Stored data
....

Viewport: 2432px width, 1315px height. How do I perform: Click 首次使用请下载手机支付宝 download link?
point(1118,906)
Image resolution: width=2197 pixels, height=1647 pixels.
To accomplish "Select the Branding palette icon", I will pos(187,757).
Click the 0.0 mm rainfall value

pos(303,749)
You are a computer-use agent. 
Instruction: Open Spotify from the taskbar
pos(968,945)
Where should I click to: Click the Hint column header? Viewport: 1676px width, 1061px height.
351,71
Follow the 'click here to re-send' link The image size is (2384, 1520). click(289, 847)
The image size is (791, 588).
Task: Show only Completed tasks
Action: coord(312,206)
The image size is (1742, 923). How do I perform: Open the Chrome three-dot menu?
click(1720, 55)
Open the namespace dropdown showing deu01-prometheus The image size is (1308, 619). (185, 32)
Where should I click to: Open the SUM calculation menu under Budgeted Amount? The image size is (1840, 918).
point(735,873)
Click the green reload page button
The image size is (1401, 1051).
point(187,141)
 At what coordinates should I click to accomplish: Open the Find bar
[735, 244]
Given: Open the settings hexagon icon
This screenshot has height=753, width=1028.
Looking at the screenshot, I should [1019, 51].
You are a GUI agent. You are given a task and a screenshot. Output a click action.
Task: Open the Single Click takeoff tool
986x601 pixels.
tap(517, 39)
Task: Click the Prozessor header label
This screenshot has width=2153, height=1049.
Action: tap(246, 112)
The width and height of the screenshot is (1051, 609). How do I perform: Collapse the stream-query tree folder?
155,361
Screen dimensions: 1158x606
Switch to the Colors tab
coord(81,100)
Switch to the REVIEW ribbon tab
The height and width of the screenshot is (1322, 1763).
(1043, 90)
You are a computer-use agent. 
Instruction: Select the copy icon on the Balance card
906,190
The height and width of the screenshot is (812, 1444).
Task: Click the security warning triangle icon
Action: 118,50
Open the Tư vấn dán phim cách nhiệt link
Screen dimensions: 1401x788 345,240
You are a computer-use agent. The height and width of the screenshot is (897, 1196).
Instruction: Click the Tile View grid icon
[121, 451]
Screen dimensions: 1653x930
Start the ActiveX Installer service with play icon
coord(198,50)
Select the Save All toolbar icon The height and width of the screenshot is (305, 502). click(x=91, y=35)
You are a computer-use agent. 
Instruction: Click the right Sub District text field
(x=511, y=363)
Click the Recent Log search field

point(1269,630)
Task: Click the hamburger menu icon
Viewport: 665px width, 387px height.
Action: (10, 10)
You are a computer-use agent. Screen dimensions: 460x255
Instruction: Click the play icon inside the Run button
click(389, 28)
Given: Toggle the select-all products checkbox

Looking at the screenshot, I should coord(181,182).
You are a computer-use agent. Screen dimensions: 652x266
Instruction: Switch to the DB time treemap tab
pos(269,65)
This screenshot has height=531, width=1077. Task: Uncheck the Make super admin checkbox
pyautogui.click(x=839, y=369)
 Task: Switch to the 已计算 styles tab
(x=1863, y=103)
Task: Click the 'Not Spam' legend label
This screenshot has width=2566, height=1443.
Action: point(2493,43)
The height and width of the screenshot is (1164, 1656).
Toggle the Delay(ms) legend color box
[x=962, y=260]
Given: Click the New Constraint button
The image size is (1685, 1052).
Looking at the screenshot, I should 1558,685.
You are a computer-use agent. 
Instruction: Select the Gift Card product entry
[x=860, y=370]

....

_INSTRUCTIONS TO FOLLOW:_ Print the data above exactly as it reads.

_WRITTEN ANSWER:_
Viewport: 2432px width, 1315px height. How do I perform: Click 首次使用请下载手机支付宝 download link?
point(1118,906)
Image resolution: width=2197 pixels, height=1647 pixels.
To accomplish "Select the Branding palette icon", I will pos(187,757).
Click the 0.0 mm rainfall value

pos(303,749)
You are a computer-use agent. 
Instruction: Open Spotify from the taskbar
pos(968,945)
Where should I click to: Click the Hint column header? Viewport: 1676px width, 1061px height.
351,71
Follow the 'click here to re-send' link The image size is (2384, 1520). click(289, 847)
The image size is (791, 588).
Task: Show only Completed tasks
Action: coord(312,206)
The image size is (1742, 923). How do I perform: Open the Chrome three-dot menu?
click(1720, 55)
Open the namespace dropdown showing deu01-prometheus The image size is (1308, 619). (185, 32)
Where should I click to: Open the SUM calculation menu under Budgeted Amount? The image size is (1840, 918).
point(735,873)
Click the green reload page button
The image size is (1401, 1051).
point(187,141)
 At what coordinates should I click to accomplish: Open the Find bar
[735, 244]
Given: Open the settings hexagon icon
This screenshot has height=753, width=1028.
Looking at the screenshot, I should [1019, 51].
You are a GUI agent. You are given a task and a screenshot. Output a click action.
Task: Open the Single Click takeoff tool
986x601 pixels.
tap(517, 39)
Task: Click the Prozessor header label
This screenshot has width=2153, height=1049.
Action: tap(246, 112)
The width and height of the screenshot is (1051, 609). How do I perform: Collapse the stream-query tree folder?
155,361
Screen dimensions: 1158x606
Switch to the Colors tab
coord(81,100)
Switch to the REVIEW ribbon tab
The height and width of the screenshot is (1322, 1763).
(1043, 90)
You are a computer-use agent. 
Instruction: Select the copy icon on the Balance card
906,190
The height and width of the screenshot is (812, 1444).
Task: Click the security warning triangle icon
Action: 118,50
Open the Tư vấn dán phim cách nhiệt link
Screen dimensions: 1401x788 345,240
You are a computer-use agent. The height and width of the screenshot is (897, 1196).
Instruction: Click the Tile View grid icon
[121, 451]
Screen dimensions: 1653x930
Start the ActiveX Installer service with play icon
coord(198,50)
Select the Save All toolbar icon The height and width of the screenshot is (305, 502). click(x=91, y=35)
You are a computer-use agent. 
Instruction: Click the right Sub District text field
(x=511, y=363)
Click the Recent Log search field

point(1269,630)
Task: Click the hamburger menu icon
Viewport: 665px width, 387px height.
Action: (10, 10)
You are a computer-use agent. Screen dimensions: 460x255
Instruction: Click the play icon inside the Run button
click(389, 28)
Given: Toggle the select-all products checkbox

Looking at the screenshot, I should coord(181,182).
You are a computer-use agent. Screen dimensions: 652x266
Instruction: Switch to the DB time treemap tab
pos(269,65)
This screenshot has height=531, width=1077. Task: Uncheck the Make super admin checkbox
pyautogui.click(x=839, y=369)
 Task: Switch to the 已计算 styles tab
(x=1863, y=103)
Task: Click the 'Not Spam' legend label
This screenshot has width=2566, height=1443.
Action: point(2493,43)
The height and width of the screenshot is (1164, 1656).
Toggle the Delay(ms) legend color box
[x=962, y=260]
Given: Click the New Constraint button
The image size is (1685, 1052).
Looking at the screenshot, I should 1558,685.
You are a computer-use agent. 
Instruction: Select the Gift Card product entry
[x=860, y=370]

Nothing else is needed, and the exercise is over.